*EXPLORE THE MATERIAL*
1/ Could you write out, word for word, the part of the Amazon protest passage that opens with the words containing "Noreen McNulty and" and closes with "of social distancing."?
2/ Can you extend the Amazon protest passage, picking up after its final sentence?

*EXTRACT TO READ*
[Start of Attachment]

COVERTLY ORGANIZED COMMUNITY SUPPORT

The car protest came as a happy surprise to picketers as they stood in a steady cold drizzle. It had been organized on the down low by labor and community groups to keep word from getting out to police and the company.

Noreen McNulty and Glenn Allen heard about the action from a local union organizer they knew. They have worries of their own in the pandemic—Allen is a pharmacist in a hospital emergency department—so it felt “very therapeutic,” McNulty said, to lay into the horn and watch police scramble to deal with the mini-traffic jam.

On Chicago’s City Council, the area surrounding the Amazon facility is represented by Byron Sigcho-Lopez, one of six socialist alderpeople elected last year. Sigcho-Lopez has been a fixture at protests outside DCH1. On Saturday, he had to step in when frantic police started pounding on car hoods and even shoved a protester—after yelling at protesters to keep six feet of social distancing.

[End of Attachment]

*GIVEN ENTRIES*
[Start of Attachment]

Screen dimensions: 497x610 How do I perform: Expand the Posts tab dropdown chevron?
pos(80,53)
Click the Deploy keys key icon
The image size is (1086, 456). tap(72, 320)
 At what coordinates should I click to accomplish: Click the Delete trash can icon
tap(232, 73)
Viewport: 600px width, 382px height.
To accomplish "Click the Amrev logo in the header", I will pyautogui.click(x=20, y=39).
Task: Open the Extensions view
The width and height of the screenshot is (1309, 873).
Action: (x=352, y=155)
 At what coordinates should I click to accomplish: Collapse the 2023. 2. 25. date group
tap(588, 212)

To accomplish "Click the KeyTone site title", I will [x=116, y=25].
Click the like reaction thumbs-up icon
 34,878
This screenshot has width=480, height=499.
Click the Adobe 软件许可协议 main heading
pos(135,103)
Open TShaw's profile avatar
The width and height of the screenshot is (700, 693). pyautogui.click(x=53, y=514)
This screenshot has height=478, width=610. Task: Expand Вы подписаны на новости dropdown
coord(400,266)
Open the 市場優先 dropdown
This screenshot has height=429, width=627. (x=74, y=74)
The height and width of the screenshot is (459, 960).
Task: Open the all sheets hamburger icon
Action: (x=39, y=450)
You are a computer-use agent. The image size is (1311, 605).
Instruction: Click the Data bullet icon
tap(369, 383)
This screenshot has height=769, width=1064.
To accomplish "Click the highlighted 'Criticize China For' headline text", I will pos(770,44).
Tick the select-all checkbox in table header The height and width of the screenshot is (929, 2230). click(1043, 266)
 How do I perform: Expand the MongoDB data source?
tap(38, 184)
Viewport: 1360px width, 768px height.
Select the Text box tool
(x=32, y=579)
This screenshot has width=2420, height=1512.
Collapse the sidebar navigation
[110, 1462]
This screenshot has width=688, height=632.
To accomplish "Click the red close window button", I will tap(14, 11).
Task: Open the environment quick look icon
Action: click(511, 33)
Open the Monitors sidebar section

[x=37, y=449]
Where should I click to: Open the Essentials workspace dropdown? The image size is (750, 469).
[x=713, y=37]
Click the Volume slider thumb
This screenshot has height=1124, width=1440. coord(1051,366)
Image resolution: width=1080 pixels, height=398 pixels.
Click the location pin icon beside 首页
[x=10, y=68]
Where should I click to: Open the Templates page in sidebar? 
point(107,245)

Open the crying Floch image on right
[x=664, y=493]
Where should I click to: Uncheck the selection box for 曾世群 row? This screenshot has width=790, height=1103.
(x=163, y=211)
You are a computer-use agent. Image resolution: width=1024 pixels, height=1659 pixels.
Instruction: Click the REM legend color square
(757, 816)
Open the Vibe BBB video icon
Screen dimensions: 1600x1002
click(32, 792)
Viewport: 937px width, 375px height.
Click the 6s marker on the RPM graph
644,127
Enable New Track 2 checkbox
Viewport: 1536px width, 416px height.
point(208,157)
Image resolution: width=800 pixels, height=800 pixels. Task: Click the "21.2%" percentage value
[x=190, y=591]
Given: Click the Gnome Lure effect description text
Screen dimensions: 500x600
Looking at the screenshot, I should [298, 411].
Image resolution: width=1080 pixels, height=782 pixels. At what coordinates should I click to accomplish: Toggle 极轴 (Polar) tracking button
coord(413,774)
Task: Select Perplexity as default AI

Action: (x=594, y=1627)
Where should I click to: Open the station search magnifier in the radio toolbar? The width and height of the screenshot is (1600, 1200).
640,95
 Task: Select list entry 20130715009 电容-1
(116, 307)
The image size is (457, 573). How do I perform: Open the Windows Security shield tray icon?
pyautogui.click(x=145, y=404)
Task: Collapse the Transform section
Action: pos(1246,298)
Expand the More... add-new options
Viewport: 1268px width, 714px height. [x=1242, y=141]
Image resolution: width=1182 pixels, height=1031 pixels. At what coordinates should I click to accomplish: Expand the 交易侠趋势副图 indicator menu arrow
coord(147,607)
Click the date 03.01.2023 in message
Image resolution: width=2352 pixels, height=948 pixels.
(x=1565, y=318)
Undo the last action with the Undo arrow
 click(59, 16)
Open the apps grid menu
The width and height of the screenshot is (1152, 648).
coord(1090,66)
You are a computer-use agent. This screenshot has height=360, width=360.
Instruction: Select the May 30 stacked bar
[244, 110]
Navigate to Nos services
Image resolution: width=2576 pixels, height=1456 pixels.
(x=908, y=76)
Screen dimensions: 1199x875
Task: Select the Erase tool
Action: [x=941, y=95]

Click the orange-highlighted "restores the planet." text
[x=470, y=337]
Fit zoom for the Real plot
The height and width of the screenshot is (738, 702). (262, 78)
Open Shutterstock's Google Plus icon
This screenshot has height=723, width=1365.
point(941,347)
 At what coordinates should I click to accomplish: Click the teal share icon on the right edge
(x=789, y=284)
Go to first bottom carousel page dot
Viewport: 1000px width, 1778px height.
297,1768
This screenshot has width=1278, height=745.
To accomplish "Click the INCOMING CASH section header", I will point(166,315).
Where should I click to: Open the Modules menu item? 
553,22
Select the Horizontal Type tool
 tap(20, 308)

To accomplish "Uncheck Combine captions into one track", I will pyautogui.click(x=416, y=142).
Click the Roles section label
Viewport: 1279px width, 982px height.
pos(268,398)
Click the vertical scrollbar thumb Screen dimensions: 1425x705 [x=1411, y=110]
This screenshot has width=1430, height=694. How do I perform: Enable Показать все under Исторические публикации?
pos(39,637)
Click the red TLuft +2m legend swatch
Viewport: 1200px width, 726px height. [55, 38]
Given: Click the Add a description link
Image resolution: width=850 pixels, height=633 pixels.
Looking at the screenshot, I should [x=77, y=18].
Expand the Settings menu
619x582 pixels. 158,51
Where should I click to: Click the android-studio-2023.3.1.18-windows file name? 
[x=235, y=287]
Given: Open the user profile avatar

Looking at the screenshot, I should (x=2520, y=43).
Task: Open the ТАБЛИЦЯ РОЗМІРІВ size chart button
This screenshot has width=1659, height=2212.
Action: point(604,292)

[End of Attachment]

*TASK-BY-TASK ANSWERS*
1/
Noreen McNulty and Glenn Allen heard about the action from a local union organizer they knew. They have worries of their own in the pandemic—Allen is a pharmacist in a hospital emergency department—so it felt “very therapeutic,” McNulty said, to lay into the horn and watch police scramble to deal with the mini-traffic jam.

On Chicago’s City Council, the area surrounding the Amazon facility is represented by Byron Sigcho-Lopez, one of six socialist alderpeople elected last year. Sigcho-Lopez has been a fixture at protests outside DCH1. On Saturday, he had to step in when frantic police started pounding on car hoods and even shoved a protester—after yelling at protesters to keep six feet of social distancing.

2/
Community and labor support will be vital for Amazon workers. The company is relying on most people not thinking about the health of the workers who get packages to their front doors. From Jeff Bezos on down, management will treat drivers and warehouse workers who speak out as disposable—especially with a guaranteed supply of applicants desperate for a job in the coming depression.

The stakes are high as the epidemic starts taking a terrifying toll and a “new normal” sets in. At DCH1, workers are fighting against both the new normal and the old one—and their supporters need to have their backs, even if standing shoulder to shoulder now means driving bumper to bumper.

Alan Maass is a labor journalist based in Chicago.